French soft ripened cheese

Coulommiers (/fr/) is a soft ripened cheese from Coulommiers, Seine-et-Marne, France. It is made from cow's milk, and is usually in the shape of a disc with white, bloomy, edible Penicillium candidum rind. When produced as an artisanal or "farmhouse" cheese from unpasteurized milk, it has some reddish blush in parts of the rind. The period of ripening when made of pasteurised whole milk is about four to six weeks. The fat content is 40 per cent.

Coulommiers is a lesser-known cousin of Brie, although it has been produced for longer. It is smaller and thicker than Brie and with a nuttier flavour, but otherwise has similar characteristics, with a similar buttery colour and supple texture.
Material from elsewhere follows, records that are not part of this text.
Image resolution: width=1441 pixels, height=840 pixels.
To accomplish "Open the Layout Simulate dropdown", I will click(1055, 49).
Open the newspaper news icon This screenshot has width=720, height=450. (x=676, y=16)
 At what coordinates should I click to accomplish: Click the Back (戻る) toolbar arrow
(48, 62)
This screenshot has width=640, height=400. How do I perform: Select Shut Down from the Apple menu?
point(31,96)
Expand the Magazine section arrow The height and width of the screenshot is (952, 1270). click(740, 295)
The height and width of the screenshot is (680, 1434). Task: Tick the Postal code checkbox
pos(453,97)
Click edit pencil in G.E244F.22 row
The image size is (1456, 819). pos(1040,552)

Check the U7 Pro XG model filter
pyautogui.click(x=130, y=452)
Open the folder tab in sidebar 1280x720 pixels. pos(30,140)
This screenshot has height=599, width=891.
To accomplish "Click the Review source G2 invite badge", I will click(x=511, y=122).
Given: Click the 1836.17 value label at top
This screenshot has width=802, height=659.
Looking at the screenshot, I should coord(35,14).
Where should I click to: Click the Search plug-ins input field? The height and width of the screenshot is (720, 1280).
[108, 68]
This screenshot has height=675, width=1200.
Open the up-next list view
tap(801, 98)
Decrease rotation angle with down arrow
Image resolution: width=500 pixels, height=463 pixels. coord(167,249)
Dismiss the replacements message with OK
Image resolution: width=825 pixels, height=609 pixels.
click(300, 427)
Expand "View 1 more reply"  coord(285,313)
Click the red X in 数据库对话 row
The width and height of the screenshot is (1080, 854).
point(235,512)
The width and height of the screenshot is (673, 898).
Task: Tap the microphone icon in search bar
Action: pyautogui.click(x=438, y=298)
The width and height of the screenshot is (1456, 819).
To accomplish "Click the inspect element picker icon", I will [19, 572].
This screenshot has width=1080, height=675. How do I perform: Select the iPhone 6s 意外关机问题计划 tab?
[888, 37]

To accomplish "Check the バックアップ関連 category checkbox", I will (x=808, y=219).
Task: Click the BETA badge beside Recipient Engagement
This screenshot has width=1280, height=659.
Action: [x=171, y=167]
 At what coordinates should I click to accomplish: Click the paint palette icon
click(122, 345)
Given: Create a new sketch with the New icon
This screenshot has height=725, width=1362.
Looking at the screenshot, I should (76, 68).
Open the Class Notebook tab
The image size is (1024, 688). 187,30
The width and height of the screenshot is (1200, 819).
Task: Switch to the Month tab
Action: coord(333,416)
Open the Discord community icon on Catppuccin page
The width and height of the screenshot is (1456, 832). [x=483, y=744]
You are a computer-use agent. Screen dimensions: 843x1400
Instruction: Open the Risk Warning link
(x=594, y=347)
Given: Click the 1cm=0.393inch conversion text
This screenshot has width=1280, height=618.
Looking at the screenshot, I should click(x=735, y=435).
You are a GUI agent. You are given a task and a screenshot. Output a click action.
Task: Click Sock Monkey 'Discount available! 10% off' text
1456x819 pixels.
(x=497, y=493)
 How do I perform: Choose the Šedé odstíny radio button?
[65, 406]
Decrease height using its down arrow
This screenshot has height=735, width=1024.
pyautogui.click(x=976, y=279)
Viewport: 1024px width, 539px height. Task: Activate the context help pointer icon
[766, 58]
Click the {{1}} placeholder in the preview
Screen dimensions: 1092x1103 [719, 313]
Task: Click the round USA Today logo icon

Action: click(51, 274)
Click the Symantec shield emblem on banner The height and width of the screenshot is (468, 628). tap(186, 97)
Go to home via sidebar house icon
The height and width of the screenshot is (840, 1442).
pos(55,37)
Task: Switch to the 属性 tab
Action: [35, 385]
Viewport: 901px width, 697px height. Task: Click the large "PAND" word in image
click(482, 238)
The cheese may be either farmer-made or industrially produced; however, the industrial version lacks the depth of an unpasteurized cheese. Because it is not an AOC cheese, producers can make it with pasteurized milk and export it to the United States.

==History==
In 1930, there were 250 cheesemakers coming from Coulommiers, selling their cheese to "affineurs" at the Coulommiers market every Wednesday. In 1946, affineurs started to make cheese. Meanwhile, the number of cheesemakers declined; there were only 60 left in 1946. They were all making brie de Coulommiers (by definition) of different sizes, but only the specific size, diameter 13 to 15 cm, was unique to the Coulommiers market. Today, this cheese is commonly called Coulommiers. In 2008, local councillors led by Franck Riester, Deputy Mayor, and journalists launched the PDO project to raise the importance of a unique Coulommiers cheese.